REQUIRED WORK: Find "For every named target in this 270×2576" and "Peugeot Blog (135, 1769)" in the records below. Copy the lines holding them and every line between, exactly, and no others.

*** TASK MATERIAL Section Begins ***

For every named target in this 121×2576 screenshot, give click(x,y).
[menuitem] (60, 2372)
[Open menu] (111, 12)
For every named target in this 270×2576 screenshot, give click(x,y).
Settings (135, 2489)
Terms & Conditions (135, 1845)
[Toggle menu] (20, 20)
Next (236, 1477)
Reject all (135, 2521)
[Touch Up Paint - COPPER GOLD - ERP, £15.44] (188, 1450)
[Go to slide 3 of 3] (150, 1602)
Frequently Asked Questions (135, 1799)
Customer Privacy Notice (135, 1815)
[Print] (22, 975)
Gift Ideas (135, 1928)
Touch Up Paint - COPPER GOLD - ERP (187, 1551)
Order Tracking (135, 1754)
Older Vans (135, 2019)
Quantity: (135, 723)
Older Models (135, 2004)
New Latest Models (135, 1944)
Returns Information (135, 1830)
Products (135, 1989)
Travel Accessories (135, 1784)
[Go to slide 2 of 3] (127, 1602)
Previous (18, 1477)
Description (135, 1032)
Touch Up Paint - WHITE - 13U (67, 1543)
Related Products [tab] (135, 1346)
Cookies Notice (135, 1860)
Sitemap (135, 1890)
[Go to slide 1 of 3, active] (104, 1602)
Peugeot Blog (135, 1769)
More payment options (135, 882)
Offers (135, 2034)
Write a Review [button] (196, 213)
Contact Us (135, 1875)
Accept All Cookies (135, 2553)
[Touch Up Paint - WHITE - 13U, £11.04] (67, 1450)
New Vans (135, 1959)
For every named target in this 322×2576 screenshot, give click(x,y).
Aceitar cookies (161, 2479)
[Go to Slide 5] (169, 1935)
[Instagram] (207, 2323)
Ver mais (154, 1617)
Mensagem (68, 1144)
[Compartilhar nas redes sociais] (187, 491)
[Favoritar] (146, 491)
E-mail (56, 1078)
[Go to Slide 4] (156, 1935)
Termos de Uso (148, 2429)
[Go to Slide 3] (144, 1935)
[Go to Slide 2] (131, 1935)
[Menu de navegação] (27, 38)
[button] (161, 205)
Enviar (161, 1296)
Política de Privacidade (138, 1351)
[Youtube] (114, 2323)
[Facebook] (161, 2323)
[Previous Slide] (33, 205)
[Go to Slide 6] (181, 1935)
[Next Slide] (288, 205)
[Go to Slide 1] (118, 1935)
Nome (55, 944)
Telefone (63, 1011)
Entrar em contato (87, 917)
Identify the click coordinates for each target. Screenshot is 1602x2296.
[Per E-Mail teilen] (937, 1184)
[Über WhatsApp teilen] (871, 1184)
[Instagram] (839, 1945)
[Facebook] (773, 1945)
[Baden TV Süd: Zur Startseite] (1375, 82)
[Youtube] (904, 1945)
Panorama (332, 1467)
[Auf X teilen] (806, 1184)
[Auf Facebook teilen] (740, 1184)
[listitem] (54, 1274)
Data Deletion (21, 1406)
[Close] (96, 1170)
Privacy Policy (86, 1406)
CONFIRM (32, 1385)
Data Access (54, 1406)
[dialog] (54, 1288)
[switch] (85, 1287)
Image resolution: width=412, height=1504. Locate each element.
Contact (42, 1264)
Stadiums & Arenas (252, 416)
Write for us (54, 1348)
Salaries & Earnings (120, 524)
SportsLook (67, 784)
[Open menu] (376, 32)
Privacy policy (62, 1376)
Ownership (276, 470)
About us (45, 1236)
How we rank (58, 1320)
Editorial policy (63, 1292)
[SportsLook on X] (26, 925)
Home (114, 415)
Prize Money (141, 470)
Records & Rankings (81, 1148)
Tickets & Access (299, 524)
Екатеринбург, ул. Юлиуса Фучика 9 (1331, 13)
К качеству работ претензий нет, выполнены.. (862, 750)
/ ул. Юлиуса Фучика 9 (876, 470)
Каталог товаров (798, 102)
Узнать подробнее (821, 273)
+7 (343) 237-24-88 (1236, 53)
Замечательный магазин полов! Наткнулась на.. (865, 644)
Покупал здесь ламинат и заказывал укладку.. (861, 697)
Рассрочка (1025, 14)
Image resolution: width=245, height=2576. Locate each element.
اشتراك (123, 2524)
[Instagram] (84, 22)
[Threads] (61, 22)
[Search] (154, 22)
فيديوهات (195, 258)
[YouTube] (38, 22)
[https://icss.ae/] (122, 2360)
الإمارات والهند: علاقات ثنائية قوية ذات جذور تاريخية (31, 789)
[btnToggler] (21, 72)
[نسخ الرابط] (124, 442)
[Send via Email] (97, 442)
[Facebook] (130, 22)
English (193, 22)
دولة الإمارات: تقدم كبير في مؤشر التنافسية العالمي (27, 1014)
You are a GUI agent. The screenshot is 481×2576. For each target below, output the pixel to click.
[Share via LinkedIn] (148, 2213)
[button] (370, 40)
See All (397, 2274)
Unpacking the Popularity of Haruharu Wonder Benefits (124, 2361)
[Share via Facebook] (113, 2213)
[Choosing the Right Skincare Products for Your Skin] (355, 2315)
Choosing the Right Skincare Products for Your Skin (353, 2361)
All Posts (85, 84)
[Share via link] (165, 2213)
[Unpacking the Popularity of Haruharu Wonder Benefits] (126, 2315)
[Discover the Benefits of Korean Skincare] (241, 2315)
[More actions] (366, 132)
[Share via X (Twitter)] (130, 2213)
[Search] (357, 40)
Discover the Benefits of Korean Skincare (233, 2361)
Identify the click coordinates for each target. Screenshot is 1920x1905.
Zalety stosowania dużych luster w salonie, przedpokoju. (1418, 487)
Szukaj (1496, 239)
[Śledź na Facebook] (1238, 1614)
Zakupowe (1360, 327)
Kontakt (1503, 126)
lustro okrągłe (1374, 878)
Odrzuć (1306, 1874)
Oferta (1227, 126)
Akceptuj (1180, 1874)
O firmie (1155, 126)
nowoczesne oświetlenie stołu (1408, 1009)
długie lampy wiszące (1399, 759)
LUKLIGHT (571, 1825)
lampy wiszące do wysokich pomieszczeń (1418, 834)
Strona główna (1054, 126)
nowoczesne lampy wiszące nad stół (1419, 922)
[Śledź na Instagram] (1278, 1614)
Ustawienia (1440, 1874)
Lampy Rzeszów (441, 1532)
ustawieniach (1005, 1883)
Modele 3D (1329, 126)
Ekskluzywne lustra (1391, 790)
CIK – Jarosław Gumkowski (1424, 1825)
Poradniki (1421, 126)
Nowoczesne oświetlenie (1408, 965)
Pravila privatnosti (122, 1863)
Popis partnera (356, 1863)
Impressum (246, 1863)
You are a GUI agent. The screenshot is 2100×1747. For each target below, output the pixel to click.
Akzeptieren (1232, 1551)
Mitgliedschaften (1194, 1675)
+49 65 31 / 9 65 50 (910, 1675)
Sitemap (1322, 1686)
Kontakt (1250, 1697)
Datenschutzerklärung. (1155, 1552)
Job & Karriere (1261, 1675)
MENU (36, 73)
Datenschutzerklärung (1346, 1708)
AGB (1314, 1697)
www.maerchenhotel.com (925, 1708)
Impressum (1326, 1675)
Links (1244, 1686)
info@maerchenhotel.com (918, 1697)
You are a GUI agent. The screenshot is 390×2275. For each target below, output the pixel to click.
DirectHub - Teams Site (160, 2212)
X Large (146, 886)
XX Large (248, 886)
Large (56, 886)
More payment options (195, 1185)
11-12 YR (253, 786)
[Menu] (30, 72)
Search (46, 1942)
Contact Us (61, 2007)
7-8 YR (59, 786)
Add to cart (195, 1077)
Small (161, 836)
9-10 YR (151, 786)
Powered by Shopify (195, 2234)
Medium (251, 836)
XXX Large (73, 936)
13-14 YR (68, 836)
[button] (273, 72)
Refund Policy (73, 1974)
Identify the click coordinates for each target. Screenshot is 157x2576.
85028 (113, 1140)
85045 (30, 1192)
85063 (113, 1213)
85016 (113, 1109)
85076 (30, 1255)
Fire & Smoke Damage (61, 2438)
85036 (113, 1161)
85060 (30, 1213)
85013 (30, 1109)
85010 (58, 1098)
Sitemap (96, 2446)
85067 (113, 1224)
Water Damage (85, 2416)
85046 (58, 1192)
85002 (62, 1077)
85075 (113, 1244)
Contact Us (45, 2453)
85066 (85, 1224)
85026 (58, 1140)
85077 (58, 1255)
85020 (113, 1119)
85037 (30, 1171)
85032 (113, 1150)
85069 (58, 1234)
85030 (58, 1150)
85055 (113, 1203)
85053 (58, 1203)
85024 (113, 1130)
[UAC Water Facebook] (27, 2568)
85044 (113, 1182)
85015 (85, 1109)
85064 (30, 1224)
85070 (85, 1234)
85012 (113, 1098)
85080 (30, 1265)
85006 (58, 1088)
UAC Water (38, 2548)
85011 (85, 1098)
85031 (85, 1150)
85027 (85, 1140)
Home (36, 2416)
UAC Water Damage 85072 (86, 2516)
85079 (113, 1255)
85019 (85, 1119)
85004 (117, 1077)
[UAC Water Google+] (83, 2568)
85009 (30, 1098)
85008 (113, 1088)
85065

*** TASK MATERIAL Section Ends ***

COMPLETED TASK:
For every named target in this 270×2576 screenshot, give click(x,y).
Settings (135, 2489)
Terms & Conditions (135, 1845)
[Toggle menu] (20, 20)
Next (236, 1477)
Reject all (135, 2521)
[Touch Up Paint - COPPER GOLD - ERP, £15.44] (188, 1450)
[Go to slide 3 of 3] (150, 1602)
Frequently Asked Questions (135, 1799)
Customer Privacy Notice (135, 1815)
[Print] (22, 975)
Gift Ideas (135, 1928)
Touch Up Paint - COPPER GOLD - ERP (187, 1551)
Order Tracking (135, 1754)
Older Vans (135, 2019)
Quantity: (135, 723)
Older Models (135, 2004)
New Latest Models (135, 1944)
Returns Information (135, 1830)
Products (135, 1989)
Travel Accessories (135, 1784)
[Go to slide 2 of 3] (127, 1602)
Previous (18, 1477)
Description (135, 1032)
Touch Up Paint - WHITE - 13U (67, 1543)
Related Products [tab] (135, 1346)
Cookies Notice (135, 1860)
Sitemap (135, 1890)
[Go to slide 1 of 3, active] (104, 1602)
Peugeot Blog (135, 1769)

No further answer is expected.